Candace Duran murder charge: Why a verdict hasn’t come down five years later


The Desert Sun ran a two-part investigation Sunday and today into Candace Duran, a 24-year-old Palm Springs woman who is charged with murder and racked up increasing criminal charges while out on $1 million bail.

 Part 1: Accused killer ran free for years

Part 2: Family of stabbing victim talks for the first time

It’s among the most well-read stories this summer.

Among the most popular questions from readers: How has it been five years and the court has neither convicted nor exonerated Duran?

The Sixth Amendment guarantees us the right to a speedy trial, which means a defense team could speed up the process if it wanted.

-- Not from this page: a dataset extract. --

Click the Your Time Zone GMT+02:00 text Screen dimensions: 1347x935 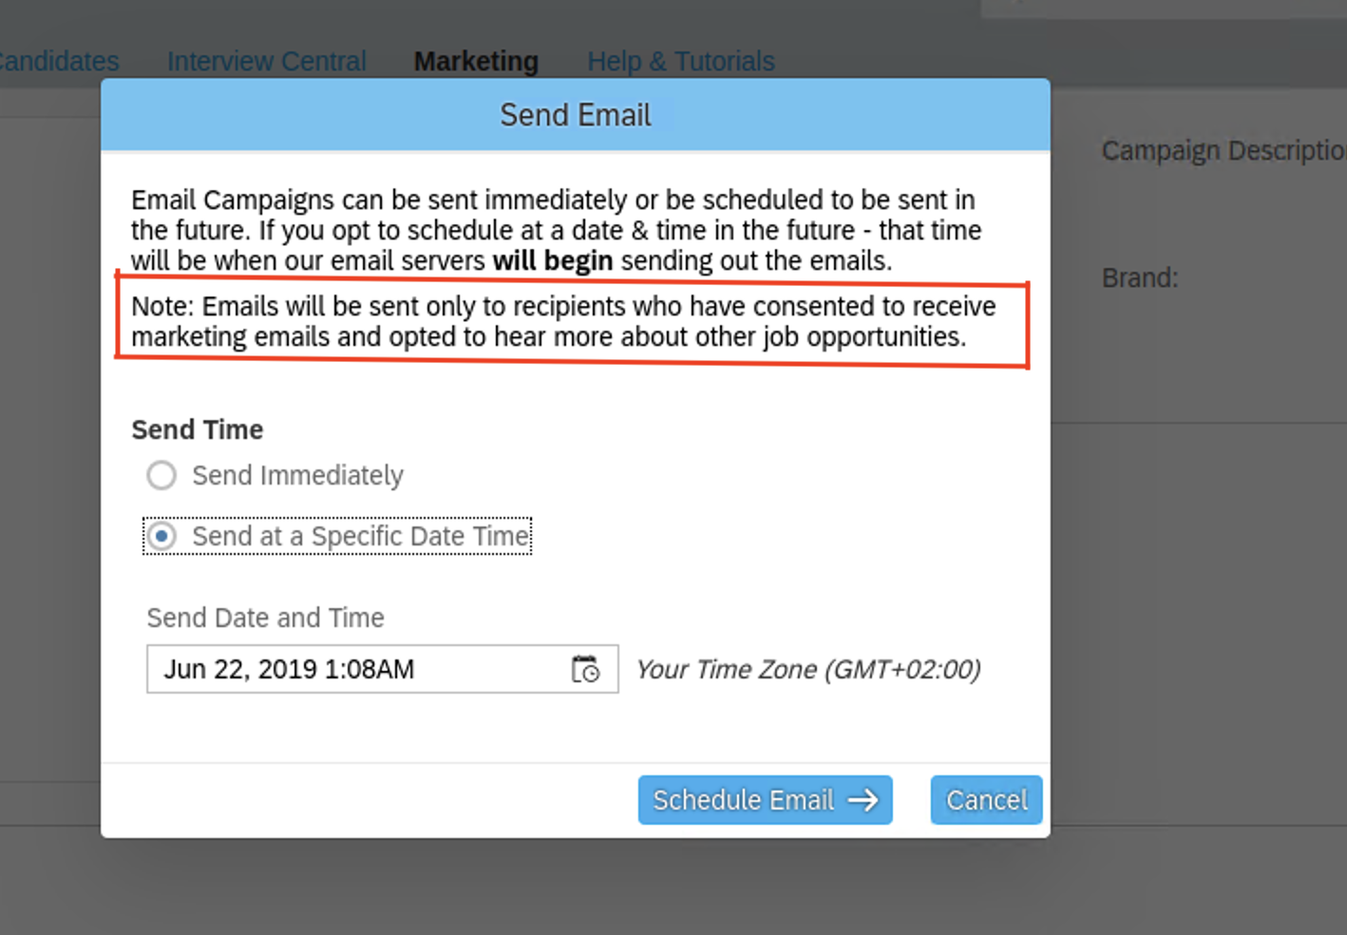808,669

In Duran’s case, though, the defense team has made at least 15 motions to continue hearings to another date.

Another possible explanation for the time that’s passed? Duran has had eight different defense attorneys appear on her behalf, and 13 prosecutors have appeared at some point.

On the prosecution side, attorneys have switched out sometimes because of internal promotions at the Riverside County District Attorney.

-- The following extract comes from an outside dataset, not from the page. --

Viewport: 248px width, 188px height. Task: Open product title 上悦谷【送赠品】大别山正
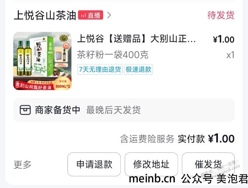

“I was promoted to a supervisor. As a supervisor they don’t want you carrying cases, so it was transferred to someone else within the homicide,” said Fransdal, one of the original prosecutors on the case.

Fourteen different judges have also appeared —  more than are even assigned to work at the Indio courts at any given time.

Highlights of the case timeline:

Sept. 23, 2007: Howard Villanueva, 40, is stabbed to death in a Palm Springs home.

Sept. 24, 2007: After hours with the police, Candace Duran, 19, is booked into jail on a murder charge.

Sept. 26, 2007: The Riverside County District Attorney files a murder charge. Duran appears in court later that day and pleads not guilty.

Sept. 28, 2007: Duran posts $1 million bail and is released from jail.

July 17, 2008: During a preliminary hearing, attorneys present the death certificate and photos of stab wounds, and Palm Springs Police Officer Rhonda Long testifies. Judge John J. Ryan decides there is enough evidence to send Duran to trial.

Since then, attorneys from both sides have met in front of various judges 30 times — mostly in trial readiness conferences, which is an informal chance for attorneys to negotiate the case in front of a judge.

Duran is due back in court for the 45th hearing in this case on Friday.